In the past two decades, AI systems have achieved an unprecedented level of efficiency and are being deployed to help us understand and comprehend the challenges we face. Yet, the adoption of modern AI systems in many domains today is limited by the low interpretability of machine predictions and especially deep neural networks. Current approaches to make DNNs outputs interpretable are focused on weak forms of explainability which are not satisfactory in many fields. With this project, we want to investigate the explainability potential of Rationalist Learning, a new machine learning paradigm used for theoretical inductive problems, and that we want to test on real-world problems such as process mining and object detection in computer vision. Such an approach would guarantee strong explainability and could unlock deep learning-based AI in many fields.

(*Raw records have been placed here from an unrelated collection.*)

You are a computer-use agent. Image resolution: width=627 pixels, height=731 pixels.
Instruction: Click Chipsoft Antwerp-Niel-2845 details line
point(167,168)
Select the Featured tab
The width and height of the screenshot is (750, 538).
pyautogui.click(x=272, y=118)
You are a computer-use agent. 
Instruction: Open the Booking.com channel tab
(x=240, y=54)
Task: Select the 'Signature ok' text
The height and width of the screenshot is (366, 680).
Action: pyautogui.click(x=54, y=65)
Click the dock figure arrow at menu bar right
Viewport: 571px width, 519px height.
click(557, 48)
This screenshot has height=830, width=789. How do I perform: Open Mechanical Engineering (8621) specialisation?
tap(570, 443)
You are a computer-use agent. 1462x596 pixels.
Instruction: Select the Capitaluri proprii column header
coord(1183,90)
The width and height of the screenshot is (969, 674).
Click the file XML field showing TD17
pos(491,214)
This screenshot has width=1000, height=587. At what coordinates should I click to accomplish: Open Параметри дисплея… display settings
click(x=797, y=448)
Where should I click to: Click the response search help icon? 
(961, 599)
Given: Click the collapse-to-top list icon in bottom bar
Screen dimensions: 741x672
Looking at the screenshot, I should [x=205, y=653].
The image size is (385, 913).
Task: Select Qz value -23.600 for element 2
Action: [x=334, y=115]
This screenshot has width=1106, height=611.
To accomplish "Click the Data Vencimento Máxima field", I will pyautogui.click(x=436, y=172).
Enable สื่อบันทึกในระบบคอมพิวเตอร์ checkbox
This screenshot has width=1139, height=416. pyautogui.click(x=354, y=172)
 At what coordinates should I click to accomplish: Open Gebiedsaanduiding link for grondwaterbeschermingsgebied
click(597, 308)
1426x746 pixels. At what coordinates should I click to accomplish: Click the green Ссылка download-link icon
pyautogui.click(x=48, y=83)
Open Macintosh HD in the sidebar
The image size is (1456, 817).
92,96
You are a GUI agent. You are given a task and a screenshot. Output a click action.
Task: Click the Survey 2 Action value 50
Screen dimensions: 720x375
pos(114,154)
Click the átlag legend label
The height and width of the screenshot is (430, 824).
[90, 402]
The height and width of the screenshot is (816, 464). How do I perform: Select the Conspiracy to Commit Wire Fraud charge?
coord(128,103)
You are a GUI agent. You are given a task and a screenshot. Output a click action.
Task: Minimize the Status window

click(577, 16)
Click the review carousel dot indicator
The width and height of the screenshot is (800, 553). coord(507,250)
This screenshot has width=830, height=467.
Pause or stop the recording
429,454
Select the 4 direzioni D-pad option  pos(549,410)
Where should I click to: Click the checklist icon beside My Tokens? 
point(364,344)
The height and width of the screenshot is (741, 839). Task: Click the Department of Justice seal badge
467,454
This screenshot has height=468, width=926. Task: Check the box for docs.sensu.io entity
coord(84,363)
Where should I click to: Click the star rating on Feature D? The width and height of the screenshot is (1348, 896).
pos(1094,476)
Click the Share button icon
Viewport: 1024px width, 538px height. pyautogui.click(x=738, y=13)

The time has come to reflect deeply on the topic of explainability in AI. This need has grown stronger lately, given the demand in many real-world scenarios and the black-box nature of the increasingly widespread deep neural networks. This state of affairs is the right opportunity to finally make a profound reflection, to formalize and clarify what we mean by "interpretable model".
We believe that this reflection cannot be carried out only by information technology. We cannot stop at the creation of the explanation object, an explanation is not a one-sided process that must be carried out exclusively by the machine, a problematic assumption of current methods. Each explanatory intent is bilateral, foresees two subjects: who provides the explanation and who interprets it. The success of the process cannot be separated from correct interpretation. Therefore, it is necessary to enrich the IT point of view with a semiotic, which prescribes the necessary conditions for an adequate interpretation.
The problem of explainability has the potential to become an interdisciplinary research sector in its own right, with clear objectives close to the needs of today's society, reachable through a collaboration between scientists and humanists: computer scientists and semiotics. The development of Rationalist Learning techniques can be one of the first lines of research in this new field.